• Postado por Tiago

Depois que os nomes dos denunciados pelo Ministério Público na Operação Transparência foram confirmados, uma porrada de podres dos caras começa a aparecer. O médico Armando Taranto Júnior, por exemplo, que teria servido de elo entre o diretor-geral da Secretaria da Fazenda, Pedro Mendes, e o empresário Eugênio da Rosa, já havia sido condenado a cinco anos de prisão por ter participado de uma quadrilha que desviou mais R$ 2 milhões do Hospital de Caridade, em Florianópolis.

A roubalheira teria acontecido em 1998, quando a Polícia Civil recebeu uma denúncia de que funcionários do Hospital estariam desviando dinheiro da entidade. Nas investigações, os meganhas descobriram que diversos medicamentos que estavam na lista de compras nunca foram entregues, e concluíram que participaram da fraude 18 funcionários, entre eles Armando, que na época era superintendente e diretor geral.

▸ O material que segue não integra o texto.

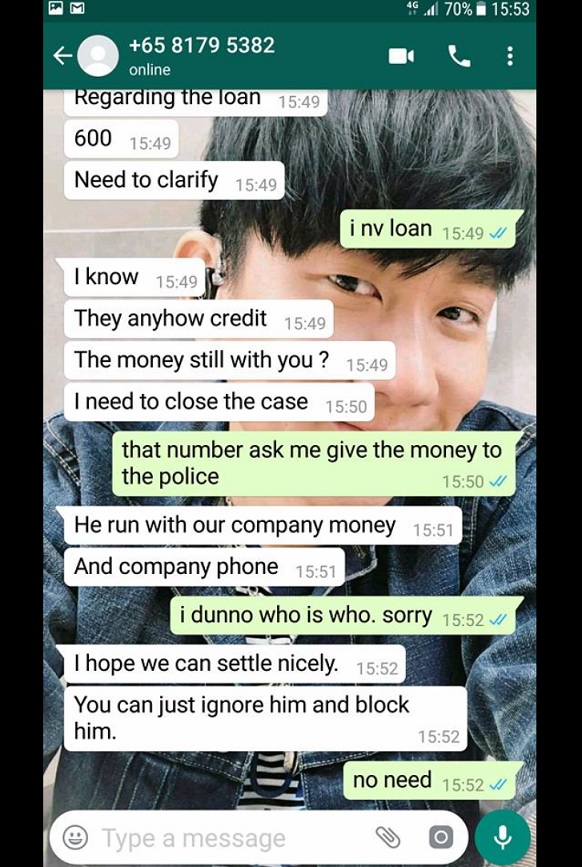Tap the microphone voice message button

tap(502, 838)
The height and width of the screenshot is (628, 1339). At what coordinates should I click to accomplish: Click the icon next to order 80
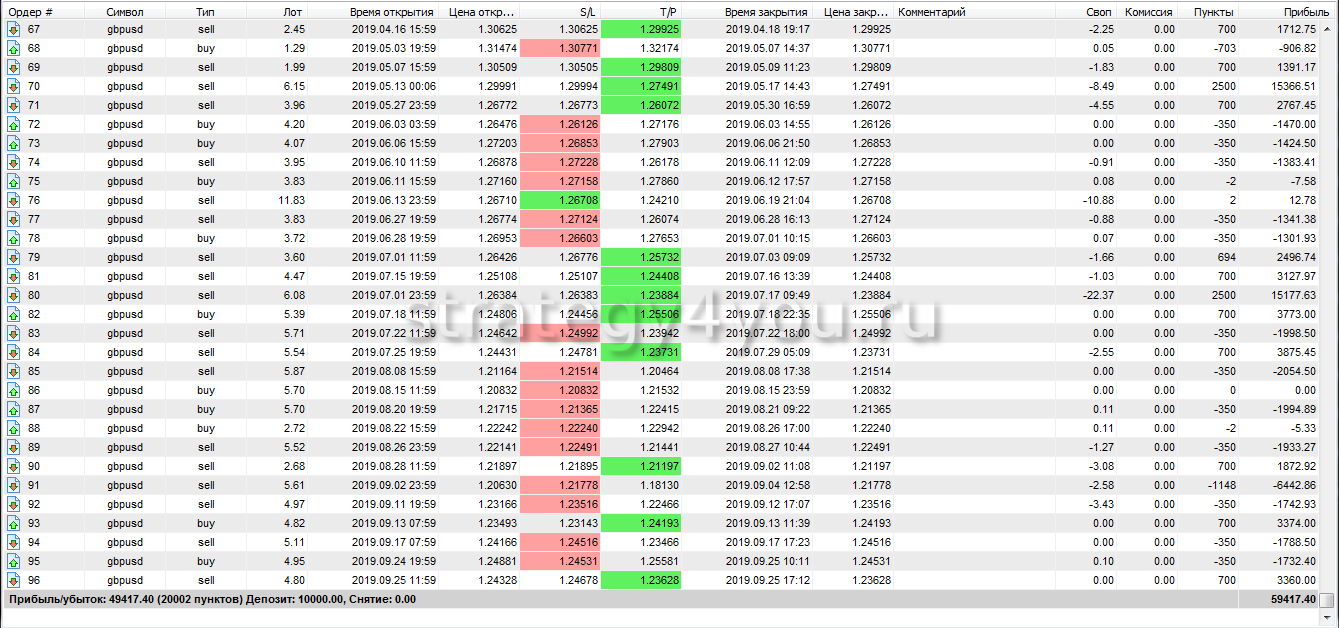[14, 295]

Em 2006, Armando foi condenadoa uma pena de cinco anos e 11 meses de cadeia, em regime semi-aberto, mas recorreu da decisão e entrou com um pedido de habeas corpus, e por isso, está livrinho da silva.

Nem sabiam

O mais incrível desta história é que na secretaria de Administração, onde a Perícia Médica do Estado está vinculada, ninguém sabia que Taranto havia sido condenado. Segundo a assessoria de secretaria, mesmo com a condenação do bagrinho, nada poderia ser feito contra ele, já que na época, o cara não estava ocupando uma função na administração do Estado, e não poderia ser punido.

O abobrão da secretaria também não soube informar se foi aberto algum processo administrativo contra o médico, mas garante que ele não será afastado até o secretário José Nei Alberton Ascari ter lido tintim por tintim todo o relatório do caso atual.

A redação do DIARINHO tentou entrar em contato com o dotô Armando, tanto na Perícia Médica, quanto em seu consultório, no centro de Florianópolis, mas ele não estava em lugar nenhum, e não retornou as ligações.